Saved entries
╭──
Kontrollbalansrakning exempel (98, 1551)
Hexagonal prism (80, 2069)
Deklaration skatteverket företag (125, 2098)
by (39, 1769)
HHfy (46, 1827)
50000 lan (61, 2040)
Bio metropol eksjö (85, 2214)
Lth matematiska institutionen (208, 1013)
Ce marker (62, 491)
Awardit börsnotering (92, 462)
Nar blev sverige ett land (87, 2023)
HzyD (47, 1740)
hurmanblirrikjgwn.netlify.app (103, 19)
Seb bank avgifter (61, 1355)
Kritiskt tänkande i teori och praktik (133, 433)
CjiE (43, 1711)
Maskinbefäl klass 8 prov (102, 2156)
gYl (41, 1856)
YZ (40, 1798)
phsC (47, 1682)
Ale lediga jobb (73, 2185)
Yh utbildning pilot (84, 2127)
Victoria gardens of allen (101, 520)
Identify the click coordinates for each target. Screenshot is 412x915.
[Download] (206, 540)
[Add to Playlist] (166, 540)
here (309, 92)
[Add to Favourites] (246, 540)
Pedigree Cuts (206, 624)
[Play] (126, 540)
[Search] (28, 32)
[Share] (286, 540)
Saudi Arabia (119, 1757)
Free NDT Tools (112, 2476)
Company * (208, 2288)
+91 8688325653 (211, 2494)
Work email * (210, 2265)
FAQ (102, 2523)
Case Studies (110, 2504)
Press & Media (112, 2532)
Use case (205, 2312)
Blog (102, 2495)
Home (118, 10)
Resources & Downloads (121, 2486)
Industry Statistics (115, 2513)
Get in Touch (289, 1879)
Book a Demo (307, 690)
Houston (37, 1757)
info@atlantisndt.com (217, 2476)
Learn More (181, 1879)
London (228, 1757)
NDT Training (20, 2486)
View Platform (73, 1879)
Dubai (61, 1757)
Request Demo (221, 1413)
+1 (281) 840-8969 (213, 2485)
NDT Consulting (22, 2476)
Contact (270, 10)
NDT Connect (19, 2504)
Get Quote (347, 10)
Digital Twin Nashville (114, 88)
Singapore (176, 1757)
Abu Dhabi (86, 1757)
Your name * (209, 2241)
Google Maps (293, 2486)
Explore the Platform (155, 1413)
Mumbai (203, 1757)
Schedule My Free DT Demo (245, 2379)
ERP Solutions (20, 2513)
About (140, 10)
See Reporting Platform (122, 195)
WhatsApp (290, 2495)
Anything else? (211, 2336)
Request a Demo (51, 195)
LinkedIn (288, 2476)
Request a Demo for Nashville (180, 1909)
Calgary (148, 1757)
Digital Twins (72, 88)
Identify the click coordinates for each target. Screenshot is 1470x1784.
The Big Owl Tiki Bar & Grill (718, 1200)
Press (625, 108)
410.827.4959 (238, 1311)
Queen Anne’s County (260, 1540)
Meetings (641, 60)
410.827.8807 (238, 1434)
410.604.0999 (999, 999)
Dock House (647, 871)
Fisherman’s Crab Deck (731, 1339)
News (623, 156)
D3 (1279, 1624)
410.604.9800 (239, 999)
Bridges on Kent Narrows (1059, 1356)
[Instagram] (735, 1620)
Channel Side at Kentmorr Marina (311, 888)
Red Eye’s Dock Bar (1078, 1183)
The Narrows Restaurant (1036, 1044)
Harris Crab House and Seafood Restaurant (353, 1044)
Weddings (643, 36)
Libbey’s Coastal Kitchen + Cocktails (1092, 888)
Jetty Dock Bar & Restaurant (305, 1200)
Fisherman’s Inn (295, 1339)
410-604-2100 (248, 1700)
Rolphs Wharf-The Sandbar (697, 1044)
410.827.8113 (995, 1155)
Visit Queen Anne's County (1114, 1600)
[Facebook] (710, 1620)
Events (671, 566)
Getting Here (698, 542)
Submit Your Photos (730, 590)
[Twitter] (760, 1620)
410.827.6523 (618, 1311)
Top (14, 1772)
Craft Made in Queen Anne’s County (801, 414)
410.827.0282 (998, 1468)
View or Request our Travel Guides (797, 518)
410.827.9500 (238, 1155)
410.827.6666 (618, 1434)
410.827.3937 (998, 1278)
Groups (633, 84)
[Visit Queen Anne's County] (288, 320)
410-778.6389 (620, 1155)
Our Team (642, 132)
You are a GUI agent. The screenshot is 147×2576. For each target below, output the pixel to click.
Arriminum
╰──
## [Task item]
Restate the whole set of entries exactly.

## [Task answer]
Kontrollbalansrakning exempel (98, 1551)
Hexagonal prism (80, 2069)
Deklaration skatteverket företag (125, 2098)
by (39, 1769)
HHfy (46, 1827)
50000 lan (61, 2040)
Bio metropol eksjö (85, 2214)
Lth matematiska institutionen (208, 1013)
Ce marker (62, 491)
Awardit börsnotering (92, 462)
Nar blev sverige ett land (87, 2023)
HzyD (47, 1740)
hurmanblirrikjgwn.netlify.app (103, 19)
Seb bank avgifter (61, 1355)
Kritiskt tänkande i teori och praktik (133, 433)
CjiE (43, 1711)
Maskinbefäl klass 8 prov (102, 2156)
gYl (41, 1856)
YZ (40, 1798)
phsC (47, 1682)
Ale lediga jobb (73, 2185)
Yh utbildning pilot (84, 2127)
Victoria gardens of allen (101, 520)
Identify the click coordinates for each target. Screenshot is 412x915.
[Download] (206, 540)
[Add to Playlist] (166, 540)
here (309, 92)
[Add to Favourites] (246, 540)
Pedigree Cuts (206, 624)
[Play] (126, 540)
[Search] (28, 32)
[Share] (286, 540)
Saudi Arabia (119, 1757)
Free NDT Tools (112, 2476)
Company * (208, 2288)
+91 8688325653 (211, 2494)
Work email * (210, 2265)
FAQ (102, 2523)
Case Studies (110, 2504)
Press & Media (112, 2532)
Use case (205, 2312)
Blog (102, 2495)
Home (118, 10)
Resources & Downloads (121, 2486)
Industry Statistics (115, 2513)
Get in Touch (289, 1879)
Book a Demo (307, 690)
Houston (37, 1757)
info@atlantisndt.com (217, 2476)
Learn More (181, 1879)
London (228, 1757)
NDT Training (20, 2486)
View Platform (73, 1879)
Dubai (61, 1757)
Request Demo (221, 1413)
+1 (281) 840-8969 (213, 2485)
NDT Consulting (22, 2476)
Contact (270, 10)
NDT Connect (19, 2504)
Get Quote (347, 10)
Digital Twin Nashville (114, 88)
Singapore (176, 1757)
Abu Dhabi (86, 1757)
Your name * (209, 2241)
Google Maps (293, 2486)
Explore the Platform (155, 1413)
Mumbai (203, 1757)
Schedule My Free DT Demo (245, 2379)
ERP Solutions (20, 2513)
About (140, 10)
See Reporting Platform (122, 195)
WhatsApp (290, 2495)
Anything else? (211, 2336)
Request a Demo (51, 195)
LinkedIn (288, 2476)
Request a Demo for Nashville (180, 1909)
Calgary (148, 1757)
Digital Twins (72, 88)
Identify the click coordinates for each target. Screenshot is 1470x1784.
The Big Owl Tiki Bar & Grill (718, 1200)
Press (625, 108)
410.827.4959 (238, 1311)
Queen Anne’s County (260, 1540)
Meetings (641, 60)
410.827.8807 (238, 1434)
410.604.0999 (999, 999)
Dock House (647, 871)
Fisherman’s Crab Deck (731, 1339)
News (623, 156)
D3 (1279, 1624)
410.604.9800 (239, 999)
Bridges on Kent Narrows (1059, 1356)
[Instagram] (735, 1620)
Channel Side at Kentmorr Marina (311, 888)
Red Eye’s Dock Bar (1078, 1183)
The Narrows Restaurant (1036, 1044)
Harris Crab House and Seafood Restaurant (353, 1044)
Weddings (643, 36)
Libbey’s Coastal Kitchen + Cocktails (1092, 888)
Jetty Dock Bar & Restaurant (305, 1200)
Fisherman’s Inn (295, 1339)
410-604-2100 (248, 1700)
Rolphs Wharf-The Sandbar (697, 1044)
410.827.8113 (995, 1155)
Visit Queen Anne's County (1114, 1600)
[Facebook] (710, 1620)
Events (671, 566)
Getting Here (698, 542)
Submit Your Photos (730, 590)
[Twitter] (760, 1620)
410.827.6523 (618, 1311)
Top (14, 1772)
Craft Made in Queen Anne’s County (801, 414)
410.827.0282 (998, 1468)
View or Request our Travel Guides (797, 518)
410.827.9500 (238, 1155)
410.827.6666 (618, 1434)
410.827.3937 (998, 1278)
Groups (633, 84)
[Visit Queen Anne's County] (288, 320)
410-778.6389 (620, 1155)
Our Team (642, 132)
You are a GUI agent. The screenshot is 147×2576. For each target below, output the pixel to click.
Arriminum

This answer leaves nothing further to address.